Kaspersky Labs published a report Wednesday that highlighted the growth of cryptocurrency mining attacks in 2018. The report also traced the methods that illegal miners employ to hack individual and corporate computers, and lists the possible reasons for the predominance of malware attacks in crypto mining industry.

A likely explanation for cybercriminals’ increased interest in crypto mining could be because the malware, once deployed, is difficult to detect or trace back, by both the victims and the police. The report further examined the reasons for the predominance of this type of malware in some regions over others and concluded that regions with a lack legislative framework on pirated and illegally distributed software were more likely to have a larger number of victims of cryptojacking.

"In Algeria and Vietnam, cryptocurrencies are either prohibited or severely restricted under domestic law. Yet Vietnam (13 percent) is third [it is actually second in the list] in the ranking of leading countries by the number of miner attacks, and Algeria (9.3 percent) is sixth. Meanwhile, Iran (7.21 percent), which is presently drafting legislation to govern cryptocurrency and developing plans to issue its own 'coins' is in seventh place," the report said, based on the statistics collected.

Users in the United States were least affected by the attacks, constituting 1.33 percent of the total number identified, followed by users in Switzerland with 1.56 percent and Britain with 1.66 percent.

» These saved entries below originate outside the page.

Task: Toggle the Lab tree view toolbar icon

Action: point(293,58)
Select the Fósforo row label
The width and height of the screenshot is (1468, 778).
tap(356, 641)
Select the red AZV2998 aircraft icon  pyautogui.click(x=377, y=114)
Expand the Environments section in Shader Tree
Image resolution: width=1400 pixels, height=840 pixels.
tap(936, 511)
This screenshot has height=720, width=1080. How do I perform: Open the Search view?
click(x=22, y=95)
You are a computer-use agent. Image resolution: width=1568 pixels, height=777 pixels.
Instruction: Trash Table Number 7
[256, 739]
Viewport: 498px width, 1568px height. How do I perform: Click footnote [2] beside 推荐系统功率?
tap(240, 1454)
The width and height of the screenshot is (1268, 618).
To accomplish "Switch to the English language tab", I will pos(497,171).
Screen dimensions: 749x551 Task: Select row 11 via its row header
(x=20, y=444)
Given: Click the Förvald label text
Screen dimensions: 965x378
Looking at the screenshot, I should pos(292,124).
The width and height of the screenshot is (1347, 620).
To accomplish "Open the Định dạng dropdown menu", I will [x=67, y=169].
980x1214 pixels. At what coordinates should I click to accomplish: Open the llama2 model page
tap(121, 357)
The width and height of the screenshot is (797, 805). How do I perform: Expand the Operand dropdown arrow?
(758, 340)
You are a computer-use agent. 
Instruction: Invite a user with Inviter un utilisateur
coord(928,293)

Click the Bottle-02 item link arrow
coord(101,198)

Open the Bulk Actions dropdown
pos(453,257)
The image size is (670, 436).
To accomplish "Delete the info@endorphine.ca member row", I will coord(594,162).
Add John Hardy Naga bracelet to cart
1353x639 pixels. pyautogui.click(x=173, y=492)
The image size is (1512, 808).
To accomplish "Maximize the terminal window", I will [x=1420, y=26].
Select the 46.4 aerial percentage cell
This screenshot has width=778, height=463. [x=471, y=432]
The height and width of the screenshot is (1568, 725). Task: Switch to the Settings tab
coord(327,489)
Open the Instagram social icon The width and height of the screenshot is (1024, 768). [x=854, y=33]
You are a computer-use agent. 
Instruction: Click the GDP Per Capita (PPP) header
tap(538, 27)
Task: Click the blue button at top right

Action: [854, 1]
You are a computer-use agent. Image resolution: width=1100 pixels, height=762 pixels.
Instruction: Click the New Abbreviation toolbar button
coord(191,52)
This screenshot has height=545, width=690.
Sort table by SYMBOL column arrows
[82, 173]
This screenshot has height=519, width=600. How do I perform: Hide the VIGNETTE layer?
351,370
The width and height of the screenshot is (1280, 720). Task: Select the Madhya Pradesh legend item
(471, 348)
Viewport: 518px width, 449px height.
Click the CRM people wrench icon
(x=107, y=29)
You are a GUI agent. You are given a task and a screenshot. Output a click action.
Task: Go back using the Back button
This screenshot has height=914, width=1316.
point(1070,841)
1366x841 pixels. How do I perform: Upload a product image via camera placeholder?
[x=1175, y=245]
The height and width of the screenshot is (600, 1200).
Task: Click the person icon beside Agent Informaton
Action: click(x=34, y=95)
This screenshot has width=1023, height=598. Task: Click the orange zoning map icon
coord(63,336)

However, countries with relaxed piracy laws like Kazakhstan with 16.75 percentage, Vietnam and Indonesia with 12.87 percent topped the list.

“The more freely unlicensed software is distributed, the more miners there are. This is confirmed by our statistics, which indicates that miners most often land on victim computers together with pirated software,” the report said.

The most common coin, according to the report, amongst all illegally mined cryptocurrencies, is monero. This is due to its "anonymous algorithm," with relatively high market value, and ease of sale since it is accepted by most major cryptocurrency exchanges. The report cited a statistical report that said a total of $175 million has been mined illegally between June 2017 to June 2018, representing around 5 percent of all monero in circulation.

The report compared mining attacks to ransomware — programs that harness the victim’s processing power to enrich cybercriminals — and said that cryptocurrency miners similarly infect computers of unsuspecting users.

"Only in the case of miners, it might be quite a while before the user notices that 70–80 percent of their CPU or graphics card power is being used to generate virtual coins. Encrypted documents and ransomware messages are far harder to miss," the report read.

The different ways by which crypto miners gain access to users' computers and corporate machines include adware (advertising-supported software), hacked games, and other pirated content. Additionally, cybercriminals are also assisted by ready-to-use affiliate programs, open mining pools, and miner builders. The report also highlighted that miners steal computing resources through mining scripts embedded in webpages that start when users open the site in a browser.

Cryptomining hackers not only target individual computers but there is also a  separate category of cybercriminals who target the servers of large companies, for which the virus deployment process is considerably more resource-intense.

While outlining the statistics of such attacks, the report said the number of users attacked by cryptocurrency miners grew dramatically in the first three months of 2018. According to Kaspersky, more users were infected in September than in January and “the threat is still current,” though it was not clear if the recent downward crypto market trend would have a corresponding impact on the number of attacks.